The ancient Jews descended from one of Noah’s son called Shem and followed a systematic approach to the social structure or distinction. The ancient Jews followed a social hierarchical structure in which the society was divided into different classes and each class enjoyed the special benefits conferred to them. To know more about the ancient Jewish society, the Ancient Jewish hierarchical structure is described below:
Men of Rank and Influence
The men of rank and influence occupy the top tier of the pyramid. This was the most powerful and influential class and commanded a lot of supremacy from the other class and comprised of the following:
- Kings: Most certainly, the kings held the topmost position among the men of rank and influence.
- Officials of the kings: The King’s officials also enjoyed the rights bestowed on the Royal class.
- Military and Civil Officers: They enjoyed all the privileges and benefits for being the men of rank and influence.
- Rabbis or state leaders: The word Rabbis has a Hebrew origin and it means master. The Rabbis were regarded as the religious and traditional leaders of the Jewish society and the ultimate arbitrators of community decision.
- Heads of rich families: The heads of rich families in Jewish society were also considered to be the men of honour, class and influence.
The next strata of the Jewish society were that of the civilized or common Jews. This class of people had the basic rights of being the citizens of the land or society. Their rights included the basic necessities like food, water, shelter, free land and a level of authority. These individuals worked hard for a living and to save for their off springs, and future needs, and necessities. They were not powerful and influential as the men of influence and rank but still were respected and were responsible for the betterment of the society.

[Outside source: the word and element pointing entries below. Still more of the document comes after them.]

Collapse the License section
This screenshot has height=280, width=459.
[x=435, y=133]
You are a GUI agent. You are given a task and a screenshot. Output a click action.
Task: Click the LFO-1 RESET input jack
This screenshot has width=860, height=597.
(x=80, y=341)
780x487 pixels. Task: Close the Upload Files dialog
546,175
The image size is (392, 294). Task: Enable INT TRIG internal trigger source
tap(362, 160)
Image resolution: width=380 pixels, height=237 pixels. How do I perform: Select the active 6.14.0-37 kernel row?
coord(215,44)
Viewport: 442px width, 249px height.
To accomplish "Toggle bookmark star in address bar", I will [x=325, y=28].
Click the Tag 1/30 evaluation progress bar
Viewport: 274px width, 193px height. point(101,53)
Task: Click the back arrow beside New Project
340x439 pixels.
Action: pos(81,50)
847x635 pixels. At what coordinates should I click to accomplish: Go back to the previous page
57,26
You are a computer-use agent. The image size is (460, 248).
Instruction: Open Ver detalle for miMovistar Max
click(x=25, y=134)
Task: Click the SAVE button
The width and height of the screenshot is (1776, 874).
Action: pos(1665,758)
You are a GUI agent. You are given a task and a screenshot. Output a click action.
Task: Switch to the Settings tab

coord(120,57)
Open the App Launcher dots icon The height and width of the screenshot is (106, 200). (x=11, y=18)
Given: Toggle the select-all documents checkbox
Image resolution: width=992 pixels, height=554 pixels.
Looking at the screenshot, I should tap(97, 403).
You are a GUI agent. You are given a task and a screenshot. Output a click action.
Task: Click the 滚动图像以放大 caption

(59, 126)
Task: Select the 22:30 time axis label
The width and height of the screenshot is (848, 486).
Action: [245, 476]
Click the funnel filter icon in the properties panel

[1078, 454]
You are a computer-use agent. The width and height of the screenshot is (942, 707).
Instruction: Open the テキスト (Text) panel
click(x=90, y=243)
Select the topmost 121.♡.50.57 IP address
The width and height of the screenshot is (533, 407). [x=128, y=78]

The non-Jew residents were the next class of people in the hierarchical structure of the Jewish society. They were the free men who had settled in the Jewish land from outside and were not born there. As a result they did not enjoy the benefits and privileges granted to the Jewish citizens as they were considered as foreigners and not local citizens. Sometimes, they even had to face the hostile attitude of the local Jews.
The slaves in the ancient Jewish society occupied the lowest level of the pyramid in the social hierarchical structure. They were ill treated and denied the basic human right of freedom. They were controlled by their masters who were either the common Jewish people or the men of rank and influence. They were bought as bonded labourers and expected to live on their master’s whims and fancies.
Sometimes the slaves were set free by their masters after they completed a period of seven years as slaves. People acquired the slavery status by birth and sometimes as a punishment for committing a crime or if any individual was unable to pay off a debt, he could be made a slave to the person he owed the debt.
Thus the ancient Jewish hierarchy was a well organized structure in the society.